- Work order -
Read the data and repeat all of it exactly.

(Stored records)

..........

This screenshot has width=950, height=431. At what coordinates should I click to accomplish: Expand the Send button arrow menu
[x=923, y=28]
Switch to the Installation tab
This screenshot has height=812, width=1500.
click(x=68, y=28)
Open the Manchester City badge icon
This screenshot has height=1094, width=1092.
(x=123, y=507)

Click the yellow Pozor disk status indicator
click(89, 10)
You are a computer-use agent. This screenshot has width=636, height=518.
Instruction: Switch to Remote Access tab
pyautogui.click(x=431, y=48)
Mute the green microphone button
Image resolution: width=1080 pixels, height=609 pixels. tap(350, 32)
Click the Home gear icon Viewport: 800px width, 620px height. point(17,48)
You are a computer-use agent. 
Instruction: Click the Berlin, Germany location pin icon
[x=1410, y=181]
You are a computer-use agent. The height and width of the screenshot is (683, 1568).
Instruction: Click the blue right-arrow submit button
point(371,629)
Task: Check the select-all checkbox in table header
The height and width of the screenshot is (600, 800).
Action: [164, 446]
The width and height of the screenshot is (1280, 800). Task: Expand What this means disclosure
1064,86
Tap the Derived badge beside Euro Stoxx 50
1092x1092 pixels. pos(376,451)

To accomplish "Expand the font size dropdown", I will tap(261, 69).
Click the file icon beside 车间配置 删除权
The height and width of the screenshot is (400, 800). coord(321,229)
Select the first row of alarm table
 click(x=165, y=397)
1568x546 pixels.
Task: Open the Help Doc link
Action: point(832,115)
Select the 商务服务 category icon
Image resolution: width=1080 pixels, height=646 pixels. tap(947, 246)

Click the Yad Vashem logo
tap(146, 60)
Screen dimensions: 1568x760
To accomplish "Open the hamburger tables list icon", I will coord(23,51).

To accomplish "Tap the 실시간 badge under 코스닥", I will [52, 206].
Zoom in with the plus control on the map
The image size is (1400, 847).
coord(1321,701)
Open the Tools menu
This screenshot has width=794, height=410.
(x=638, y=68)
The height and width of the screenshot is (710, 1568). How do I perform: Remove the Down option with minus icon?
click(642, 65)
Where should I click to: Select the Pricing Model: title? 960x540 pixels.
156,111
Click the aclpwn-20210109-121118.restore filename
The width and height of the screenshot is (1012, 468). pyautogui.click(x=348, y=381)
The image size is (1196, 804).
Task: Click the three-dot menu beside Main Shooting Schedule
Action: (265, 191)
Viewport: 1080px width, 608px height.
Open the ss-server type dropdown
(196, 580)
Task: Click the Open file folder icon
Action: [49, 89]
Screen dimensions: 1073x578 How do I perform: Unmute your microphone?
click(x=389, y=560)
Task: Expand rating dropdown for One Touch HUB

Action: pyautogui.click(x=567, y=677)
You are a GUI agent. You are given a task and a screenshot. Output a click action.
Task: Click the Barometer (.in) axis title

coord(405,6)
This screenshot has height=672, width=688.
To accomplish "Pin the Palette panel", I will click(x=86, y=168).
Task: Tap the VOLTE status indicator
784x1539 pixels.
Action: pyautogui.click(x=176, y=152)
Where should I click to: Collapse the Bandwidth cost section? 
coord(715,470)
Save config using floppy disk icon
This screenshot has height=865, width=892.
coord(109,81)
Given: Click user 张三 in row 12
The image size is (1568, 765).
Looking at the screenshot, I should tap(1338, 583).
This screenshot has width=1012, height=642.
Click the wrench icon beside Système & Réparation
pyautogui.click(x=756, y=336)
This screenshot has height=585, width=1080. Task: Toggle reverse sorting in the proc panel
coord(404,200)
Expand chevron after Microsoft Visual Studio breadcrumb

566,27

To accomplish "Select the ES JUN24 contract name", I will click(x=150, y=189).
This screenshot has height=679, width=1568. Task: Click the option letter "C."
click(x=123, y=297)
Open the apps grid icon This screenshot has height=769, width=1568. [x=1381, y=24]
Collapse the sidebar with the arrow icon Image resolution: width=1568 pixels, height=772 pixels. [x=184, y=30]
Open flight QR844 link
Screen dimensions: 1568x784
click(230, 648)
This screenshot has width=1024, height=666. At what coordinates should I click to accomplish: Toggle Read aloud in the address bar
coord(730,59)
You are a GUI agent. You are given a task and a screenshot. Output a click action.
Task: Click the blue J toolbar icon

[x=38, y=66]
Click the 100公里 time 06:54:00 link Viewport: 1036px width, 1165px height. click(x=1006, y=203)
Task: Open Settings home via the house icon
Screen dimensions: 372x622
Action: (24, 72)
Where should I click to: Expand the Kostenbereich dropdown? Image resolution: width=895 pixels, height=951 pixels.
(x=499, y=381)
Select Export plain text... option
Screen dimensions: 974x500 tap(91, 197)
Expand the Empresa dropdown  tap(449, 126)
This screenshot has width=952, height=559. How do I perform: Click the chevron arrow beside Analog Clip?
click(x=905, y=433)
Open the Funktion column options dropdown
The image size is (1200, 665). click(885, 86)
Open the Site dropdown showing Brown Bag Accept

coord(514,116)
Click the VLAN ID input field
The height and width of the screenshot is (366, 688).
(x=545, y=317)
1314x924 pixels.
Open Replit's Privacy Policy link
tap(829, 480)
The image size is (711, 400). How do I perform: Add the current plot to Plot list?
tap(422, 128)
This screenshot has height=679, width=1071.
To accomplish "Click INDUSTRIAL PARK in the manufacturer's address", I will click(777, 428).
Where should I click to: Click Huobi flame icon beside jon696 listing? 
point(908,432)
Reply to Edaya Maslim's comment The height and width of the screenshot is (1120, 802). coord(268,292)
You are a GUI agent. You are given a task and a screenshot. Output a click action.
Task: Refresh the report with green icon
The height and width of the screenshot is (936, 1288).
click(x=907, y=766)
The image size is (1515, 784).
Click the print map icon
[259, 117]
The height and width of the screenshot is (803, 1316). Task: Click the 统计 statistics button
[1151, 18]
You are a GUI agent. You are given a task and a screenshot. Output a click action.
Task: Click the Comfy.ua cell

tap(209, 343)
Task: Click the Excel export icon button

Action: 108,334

..........

- Answer space -
This screenshot has width=950, height=431. At what coordinates should I click to accomplish: Expand the Send button arrow menu
[x=923, y=28]
Switch to the Installation tab
This screenshot has height=812, width=1500.
click(x=68, y=28)
Open the Manchester City badge icon
This screenshot has height=1094, width=1092.
(x=123, y=507)

Click the yellow Pozor disk status indicator
click(89, 10)
You are a computer-use agent. This screenshot has width=636, height=518.
Instruction: Switch to Remote Access tab
pyautogui.click(x=431, y=48)
Mute the green microphone button
Image resolution: width=1080 pixels, height=609 pixels. tap(350, 32)
Click the Home gear icon Viewport: 800px width, 620px height. point(17,48)
You are a computer-use agent. 
Instruction: Click the Berlin, Germany location pin icon
[x=1410, y=181]
You are a computer-use agent. The height and width of the screenshot is (683, 1568).
Instruction: Click the blue right-arrow submit button
point(371,629)
Task: Check the select-all checkbox in table header
The height and width of the screenshot is (600, 800).
Action: [164, 446]
The width and height of the screenshot is (1280, 800). Task: Expand What this means disclosure
1064,86
Tap the Derived badge beside Euro Stoxx 50
1092x1092 pixels. pos(376,451)

To accomplish "Expand the font size dropdown", I will tap(261, 69).
Click the file icon beside 车间配置 删除权
The height and width of the screenshot is (400, 800). coord(321,229)
Select the first row of alarm table
 click(x=165, y=397)
1568x546 pixels.
Task: Open the Help Doc link
Action: point(832,115)
Select the 商务服务 category icon
Image resolution: width=1080 pixels, height=646 pixels. tap(947, 246)

Click the Yad Vashem logo
tap(146, 60)
Screen dimensions: 1568x760
To accomplish "Open the hamburger tables list icon", I will coord(23,51).

To accomplish "Tap the 실시간 badge under 코스닥", I will [52, 206].
Zoom in with the plus control on the map
The image size is (1400, 847).
coord(1321,701)
Open the Tools menu
This screenshot has width=794, height=410.
(x=638, y=68)
The height and width of the screenshot is (710, 1568). How do I perform: Remove the Down option with minus icon?
click(642, 65)
Where should I click to: Select the Pricing Model: title? 960x540 pixels.
156,111
Click the aclpwn-20210109-121118.restore filename
The width and height of the screenshot is (1012, 468). pyautogui.click(x=348, y=381)
The image size is (1196, 804).
Task: Click the three-dot menu beside Main Shooting Schedule
Action: (265, 191)
Viewport: 1080px width, 608px height.
Open the ss-server type dropdown
(196, 580)
Task: Click the Open file folder icon
Action: [49, 89]
Screen dimensions: 1073x578 How do I perform: Unmute your microphone?
click(x=389, y=560)
Task: Expand rating dropdown for One Touch HUB

Action: pyautogui.click(x=567, y=677)
You are a GUI agent. You are given a task and a screenshot. Output a click action.
Task: Click the Barometer (.in) axis title

coord(405,6)
This screenshot has height=672, width=688.
To accomplish "Pin the Palette panel", I will click(x=86, y=168).
Task: Tap the VOLTE status indicator
784x1539 pixels.
Action: pyautogui.click(x=176, y=152)
Where should I click to: Collapse the Bandwidth cost section? 
coord(715,470)
Save config using floppy disk icon
This screenshot has height=865, width=892.
coord(109,81)
Given: Click user 张三 in row 12
The image size is (1568, 765).
Looking at the screenshot, I should tap(1338, 583).
This screenshot has width=1012, height=642.
Click the wrench icon beside Système & Réparation
pyautogui.click(x=756, y=336)
This screenshot has height=585, width=1080. Task: Toggle reverse sorting in the proc panel
coord(404,200)
Expand chevron after Microsoft Visual Studio breadcrumb

566,27

To accomplish "Select the ES JUN24 contract name", I will click(x=150, y=189).
This screenshot has height=679, width=1568. Task: Click the option letter "C."
click(x=123, y=297)
Open the apps grid icon This screenshot has height=769, width=1568. [x=1381, y=24]
Collapse the sidebar with the arrow icon Image resolution: width=1568 pixels, height=772 pixels. [x=184, y=30]
Open flight QR844 link
Screen dimensions: 1568x784
click(230, 648)
This screenshot has width=1024, height=666. At what coordinates should I click to accomplish: Toggle Read aloud in the address bar
coord(730,59)
You are a GUI agent. You are given a task and a screenshot. Output a click action.
Task: Click the blue J toolbar icon

[x=38, y=66]
Click the 100公里 time 06:54:00 link Viewport: 1036px width, 1165px height. click(x=1006, y=203)
Task: Open Settings home via the house icon
Screen dimensions: 372x622
Action: (24, 72)
Where should I click to: Expand the Kostenbereich dropdown? Image resolution: width=895 pixels, height=951 pixels.
(x=499, y=381)
Select Export plain text... option
Screen dimensions: 974x500 tap(91, 197)
Expand the Empresa dropdown  tap(449, 126)
This screenshot has width=952, height=559. How do I perform: Click the chevron arrow beside Analog Clip?
click(x=905, y=433)
Open the Funktion column options dropdown
The image size is (1200, 665). click(885, 86)
Open the Site dropdown showing Brown Bag Accept

coord(514,116)
Click the VLAN ID input field
The height and width of the screenshot is (366, 688).
(x=545, y=317)
1314x924 pixels.
Open Replit's Privacy Policy link
tap(829, 480)
The image size is (711, 400). How do I perform: Add the current plot to Plot list?
tap(422, 128)
This screenshot has height=679, width=1071.
To accomplish "Click INDUSTRIAL PARK in the manufacturer's address", I will click(777, 428).
Where should I click to: Click Huobi flame icon beside jon696 listing? 
point(908,432)
Reply to Edaya Maslim's comment The height and width of the screenshot is (1120, 802). coord(268,292)
You are a GUI agent. You are given a task and a screenshot. Output a click action.
Task: Refresh the report with green icon
The height and width of the screenshot is (936, 1288).
click(x=907, y=766)
The image size is (1515, 784).
Click the print map icon
[259, 117]
The height and width of the screenshot is (803, 1316). Task: Click the 统计 statistics button
[1151, 18]
You are a GUI agent. You are given a task and a screenshot. Output a click action.
Task: Click the Comfy.ua cell

tap(209, 343)
Task: Click the Excel export icon button

Action: 108,334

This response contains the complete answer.